A introdução de herbicidas pré-emergentes no sistema de produção, tanto na cultura antecessora de verão (soja e milho) como na implantação da cultura do trigo, é uma prática eficiente, que contribui para a redução no banco de sementes, além de retardar e uniformizar a emergência e o desenvolvimento inicial das plantas daninhas na cultura do trigo, facilitando o manejo com herbicidas na pós-emergência da cultura, pois as plantas daninhas estarão jovens, permitindo, em muitos casos, a redução no número de aplicações de herbicidas. Práticas culturais como adubação nitrogenada, ajuste populacional, qualidade de semeadura, que favorecem o crescimento e o fechamento rápido do dossel tanto em plantas de cobertura quanto na cultura do trigo, potencializam a capacidade competitiva da cultura e suprimem o desenvolvimento das plantas daninhas.
Após a implantação da cultura, restam poucas alternativas de herbicidas para o manejo do complexo de plantas daninhas. Por isso é importante estabelecer a cultura livre de infestações de plantas daninhas, priorizando o manejo de dessecação pré-plantio da cultura, principalmente em áreas com histórico de plantas resistentes ou de difícil controle. Os herbicidas registrados para uso pós-emergente na cultura do trigo são inibidores da ALS (que controlam mono e dicotiledôneas), inibidores da ACCase (específicos para monocotiledôneas), mimetizadores de auxina (específicos para dicotiledôneas), inibidores do fotossistema II (que controlam algumas espécies mono e dicotiledôneas).

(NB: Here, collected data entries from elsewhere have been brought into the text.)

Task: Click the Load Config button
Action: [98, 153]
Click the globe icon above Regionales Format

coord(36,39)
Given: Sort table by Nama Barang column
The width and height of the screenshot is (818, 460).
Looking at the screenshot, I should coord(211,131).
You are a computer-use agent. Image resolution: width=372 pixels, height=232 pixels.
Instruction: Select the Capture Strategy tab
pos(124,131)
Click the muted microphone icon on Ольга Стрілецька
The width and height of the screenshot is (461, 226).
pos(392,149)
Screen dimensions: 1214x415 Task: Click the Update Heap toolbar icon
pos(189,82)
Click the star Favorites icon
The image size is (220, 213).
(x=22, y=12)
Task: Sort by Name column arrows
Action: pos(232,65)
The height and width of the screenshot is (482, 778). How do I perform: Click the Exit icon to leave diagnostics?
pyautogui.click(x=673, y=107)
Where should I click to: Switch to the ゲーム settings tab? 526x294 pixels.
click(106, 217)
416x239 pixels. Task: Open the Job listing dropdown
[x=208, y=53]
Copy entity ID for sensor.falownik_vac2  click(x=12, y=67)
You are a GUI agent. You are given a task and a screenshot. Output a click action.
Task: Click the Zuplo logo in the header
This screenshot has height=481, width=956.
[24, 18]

O controle químico de nabo e buva na cultura do trigo é realizado com herbicidas pertencentes ao mecanismo dos inibidores da ALS. Destacam-se os ingredientes ativos metsulfuron-metil, iodosulfuron-metílico e piroxsulam. Outras opções são os herbicidas mimetizadores de auxina, 2,4D e MCPA e inibidores do fotossistema II, neste caso a bentazona. Nas plantas monocotilédones, como azevém e aveia, o controle químico é realizado com herbicidas pertencentes ao mecanismo dos inibidores da ALS, como iodosulfurom-metílico e piroxsulam. Outro grupo que pode ser usado no manejo são os inibidores da ACCase, com destaque para o clodinafope-propargil.

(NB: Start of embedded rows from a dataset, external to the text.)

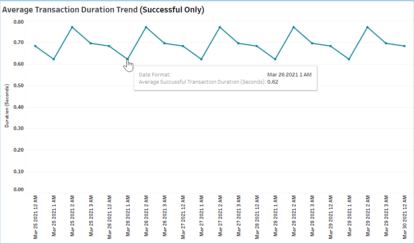Click the Mar 28 2021 3 AM x-axis label
Viewport: 414px width, 244px height.
coord(312,217)
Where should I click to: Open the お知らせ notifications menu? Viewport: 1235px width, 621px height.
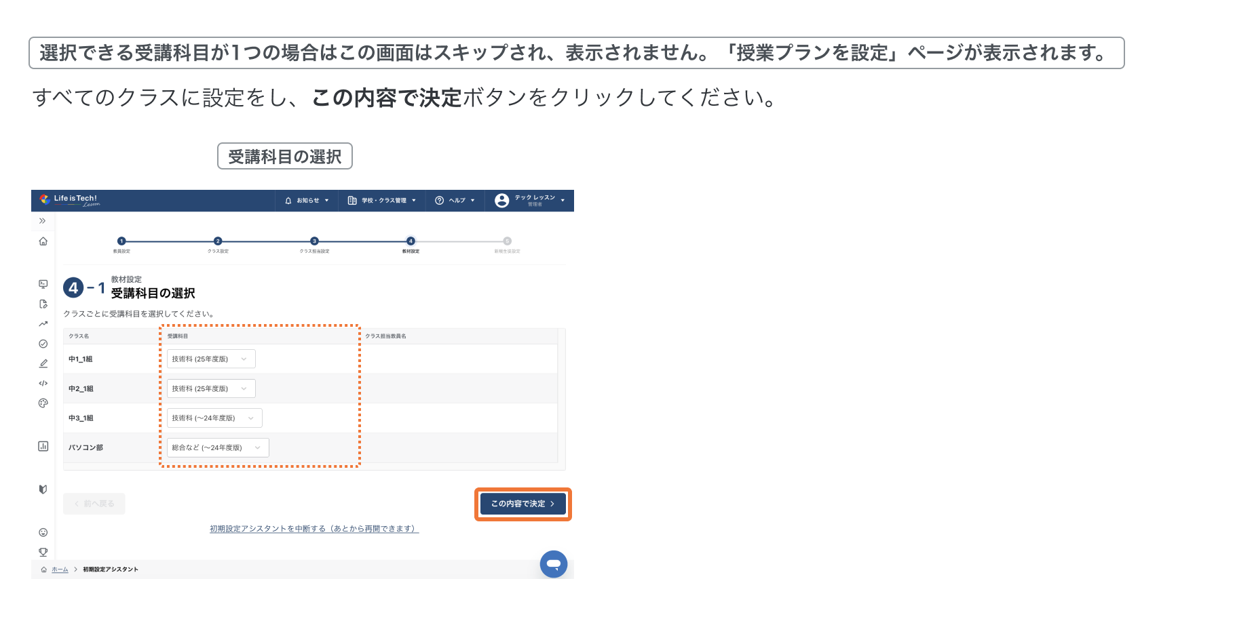307,201
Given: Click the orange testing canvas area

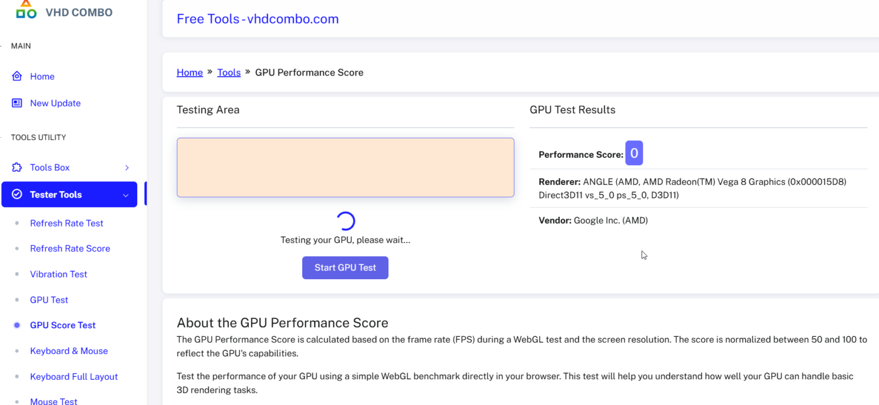Looking at the screenshot, I should point(345,166).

A escolha do herbicida deve levar em consideração o histórico de plantas resistentes na área. Além disso, para que os herbicidas sejam eficientes no controle deve-se respeitar alguns critérios técnicos, como o tamanho das plantas daninhas, que devem estar nos estádios iniciais de desenvolvimento de três a quatro folhas para dicotiledôneas e de um a dois perfilhos para monocotiledôneas, além de dose, temperatura, condições fisiológicas da planta daninha, condições ambientais anteriores e posteriores à aplicação, misturas de tanque e tecnologia de aplicação. No tocante a isso, o estádio fenológico da cultura do trigo no momento da aplicação deve também ser levado em consideração, para garantir a seletividade dos herbicidas à cultura, buscando evitar injúrias e efeitos negativos na produtividade.

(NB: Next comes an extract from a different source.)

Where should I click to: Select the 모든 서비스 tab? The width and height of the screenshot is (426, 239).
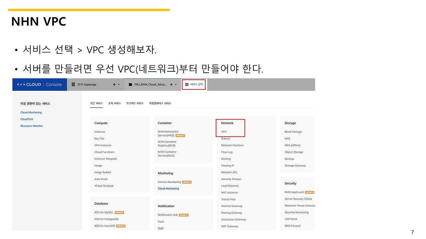[x=96, y=103]
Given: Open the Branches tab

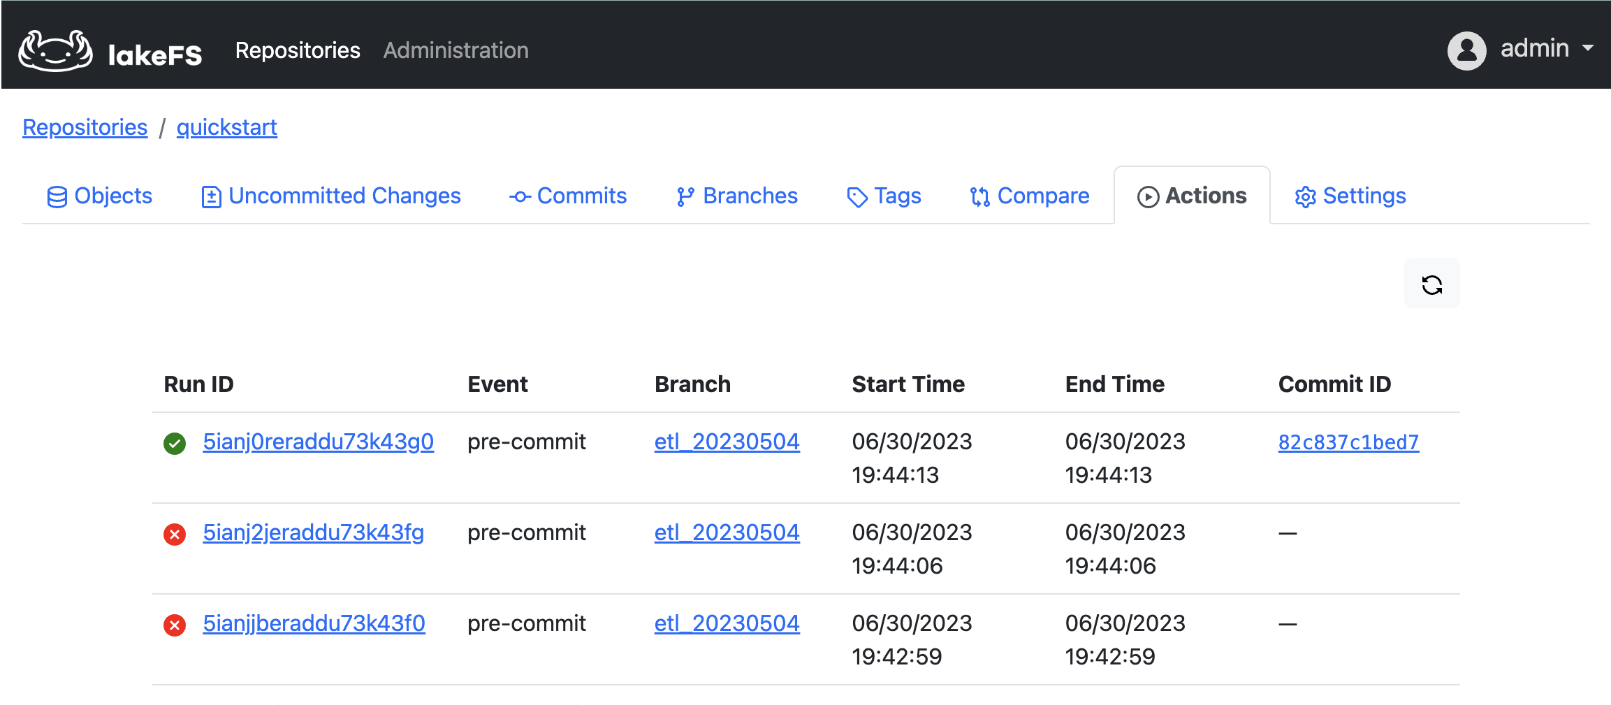Looking at the screenshot, I should [737, 196].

Portanto, a construção de ambientes de alto potencial produtivo em trigo depende de um correto manejo de plantas daninhas, principalmente em um cenário onde exista a ocorrência de plantas resistentes, uma vez que o sistema de produção deve ser considerado para um manejo eficiente. Além disso, são necessários a adoção de plantas de cobertura, a utilização de herbicidas pré-emergentes, o manejo de dessecação pré-plantio, observar a qualidade de semeadura, o ajuste de população, a adubação nitrogenada, dentre outras práticas que suprimem o crescimento das plantas daninhas e maximizam a capacidade competitiva da cultura, permitindo a construção e a expressão do máximo potencial produtivo.